The expected result is the run of lines from the one containing "836x470 pixels." to the end of the listing, copied exactly.

**RECORDS TO PROCESS:**

=-=-=-=-=

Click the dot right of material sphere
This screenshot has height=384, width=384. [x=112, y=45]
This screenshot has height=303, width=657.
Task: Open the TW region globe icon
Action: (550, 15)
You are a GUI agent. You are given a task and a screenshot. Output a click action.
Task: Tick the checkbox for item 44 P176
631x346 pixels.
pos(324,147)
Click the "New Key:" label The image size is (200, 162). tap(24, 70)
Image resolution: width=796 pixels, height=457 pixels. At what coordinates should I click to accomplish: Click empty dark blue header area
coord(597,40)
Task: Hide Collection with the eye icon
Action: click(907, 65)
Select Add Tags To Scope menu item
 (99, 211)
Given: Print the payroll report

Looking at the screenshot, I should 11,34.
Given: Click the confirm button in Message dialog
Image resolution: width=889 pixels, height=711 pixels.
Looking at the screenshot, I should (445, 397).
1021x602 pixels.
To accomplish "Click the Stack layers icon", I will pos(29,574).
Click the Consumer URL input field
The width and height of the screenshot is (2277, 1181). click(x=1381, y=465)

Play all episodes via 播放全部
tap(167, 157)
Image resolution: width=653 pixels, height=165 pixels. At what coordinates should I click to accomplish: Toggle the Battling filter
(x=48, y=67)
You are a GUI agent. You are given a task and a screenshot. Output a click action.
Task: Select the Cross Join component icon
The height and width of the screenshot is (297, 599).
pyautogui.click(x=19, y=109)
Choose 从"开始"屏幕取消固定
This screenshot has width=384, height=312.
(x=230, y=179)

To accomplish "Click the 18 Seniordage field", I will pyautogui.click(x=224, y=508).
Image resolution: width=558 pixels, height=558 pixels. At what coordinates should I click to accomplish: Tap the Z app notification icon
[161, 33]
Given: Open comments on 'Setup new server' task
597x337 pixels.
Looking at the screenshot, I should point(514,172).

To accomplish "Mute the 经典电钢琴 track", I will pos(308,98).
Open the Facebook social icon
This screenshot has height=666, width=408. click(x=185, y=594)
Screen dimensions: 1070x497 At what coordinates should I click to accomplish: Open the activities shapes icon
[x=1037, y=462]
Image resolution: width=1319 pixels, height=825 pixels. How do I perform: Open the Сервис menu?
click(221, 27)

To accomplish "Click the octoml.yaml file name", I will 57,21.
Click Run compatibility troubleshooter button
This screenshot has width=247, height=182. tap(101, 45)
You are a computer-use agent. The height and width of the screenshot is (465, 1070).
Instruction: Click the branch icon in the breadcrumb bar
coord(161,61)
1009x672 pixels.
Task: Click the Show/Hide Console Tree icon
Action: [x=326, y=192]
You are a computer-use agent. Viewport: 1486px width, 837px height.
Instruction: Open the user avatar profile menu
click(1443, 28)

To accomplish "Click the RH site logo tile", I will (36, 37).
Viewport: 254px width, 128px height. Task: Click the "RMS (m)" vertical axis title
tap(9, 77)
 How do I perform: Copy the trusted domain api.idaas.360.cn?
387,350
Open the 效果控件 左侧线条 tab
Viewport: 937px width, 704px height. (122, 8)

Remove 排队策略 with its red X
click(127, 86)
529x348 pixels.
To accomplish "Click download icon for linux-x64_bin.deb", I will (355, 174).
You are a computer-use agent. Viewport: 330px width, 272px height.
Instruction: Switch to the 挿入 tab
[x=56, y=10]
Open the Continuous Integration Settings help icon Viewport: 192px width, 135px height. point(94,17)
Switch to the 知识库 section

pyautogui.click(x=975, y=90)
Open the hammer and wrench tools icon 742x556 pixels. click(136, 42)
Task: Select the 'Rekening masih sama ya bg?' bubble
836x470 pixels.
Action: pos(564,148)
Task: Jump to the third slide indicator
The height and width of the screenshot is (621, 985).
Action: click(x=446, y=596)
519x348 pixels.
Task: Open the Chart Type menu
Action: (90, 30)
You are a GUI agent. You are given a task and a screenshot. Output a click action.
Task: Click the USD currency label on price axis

=-=-=-=-=

**ANSWER:**
836x470 pixels.
Action: pos(564,148)
Task: Jump to the third slide indicator
The height and width of the screenshot is (621, 985).
Action: click(x=446, y=596)
519x348 pixels.
Task: Open the Chart Type menu
Action: (90, 30)
You are a GUI agent. You are given a task and a screenshot. Output a click action.
Task: Click the USD currency label on price axis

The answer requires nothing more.